Окрик комдива по радио:
– Кто курит? Немедленно прекратить.
Небесный Воз гнется под всей Вселенной, поворачиваясь вокруг оси, отмеченной верхушкой дерева. Предчувствие рассвета приходит вместе с запахом сухих кустов, обрызганных росой и ощущением края земли за пограничной межой.
Задержка темноты кажется неестественной, словно речь идет о ночной страже длиной в пять тысяч лет, в ожидании света, столь же медово-тяжко и ослепительно отмечающего свой возраст.
Солнце еще за Моавом, но на западе, в лилово-прозрачном глубокофокусном пространстве, слабо мерцают конусы легендарных гор Синая, среди которых та, единственная и предвечная.
Редеют в небе стаи перелетных птиц, чье слабое курлыканье слышалось над нами всю ночь.

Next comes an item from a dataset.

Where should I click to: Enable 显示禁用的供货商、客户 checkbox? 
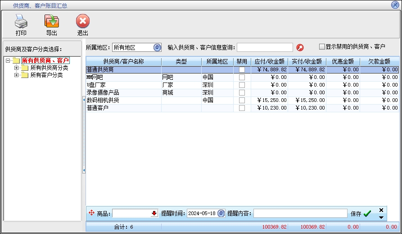point(322,46)
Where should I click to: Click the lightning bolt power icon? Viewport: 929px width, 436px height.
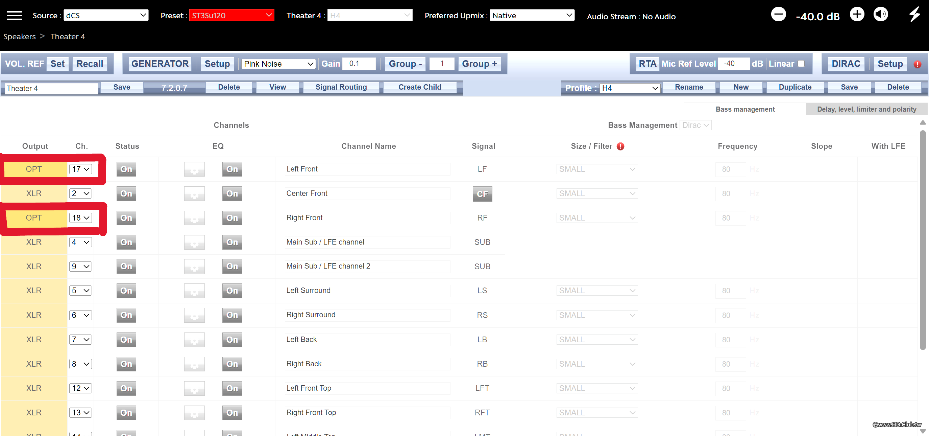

В этот миг, когда глаза свербит от бессоницы, особенно и необъяснимо ощущаешь свою приобщенность к вечности пустыни, ее мистическому молчанию, ее – оглушающему топотом тысяч ног – грому; они возникают и исчезают, как в приборах ночного видения, силуэт за силуэтом, возникают и исчезают, и никаким пескам, никаким тысячелетним ливням времени не дано смыть исход – этот первый и вечный прорыв из рабства к свободе.
Белым бархатом вспыхивают дальние ковры пустыни под восходящим солнцем. Свет солнца – из-за горы – сразу и врасплох синим синайским пламенем.
Спать.
Соскальзываю в сон под дальние голоса: более молодые после бессонной ночи лишь собираются прокатиться в Эй лат, поглядеть на шведок, загорающих почти нагишом.
Ветер пустыни обдувает меня или сухое старушечье дыхание? Если у смерти есть дыхание, оно вероятно так пахнет – тлетворным жаром, пеплом, золой.
Слабый плеск воды, льющейся в горло из фляги, отдается влажным живым шумом целого моря.
То ли это тонкое пение песка, то ли стеклянные миражи запели, как поет краешек тонкого стакана, когда по нему ведут кончиками пальцев?
Долгое нашептывание.
Наплывающие круги оранжевого солнца под веками.
Жарко распластывающее ощущение дневного сна.
Долгое нашептывание о спасении души, обнажении космического сознания, однажды коснувшегося этих железных гор и стеклянных пустынь, и в нем пульсирует всеобъемлющее знание, и все сливается так, что идущая по пустыне человеческая масса вовлекает в свое движение страхи, надежды, печали, тягу к звездам и луне, мерцающей в свете дня. И давние жизни соединяются в цепь, потрясают внезапными воспоминаниями каких-то дальних перекрестков счастья, мгновений солнца и тишины, музыки и света, и все это рвется в символы, полустертые и потому еще более влекущие, и так легко, будто вся твоя жизнь лишь на то и задумана, чтобы тратиться на разгадку этих странных символов.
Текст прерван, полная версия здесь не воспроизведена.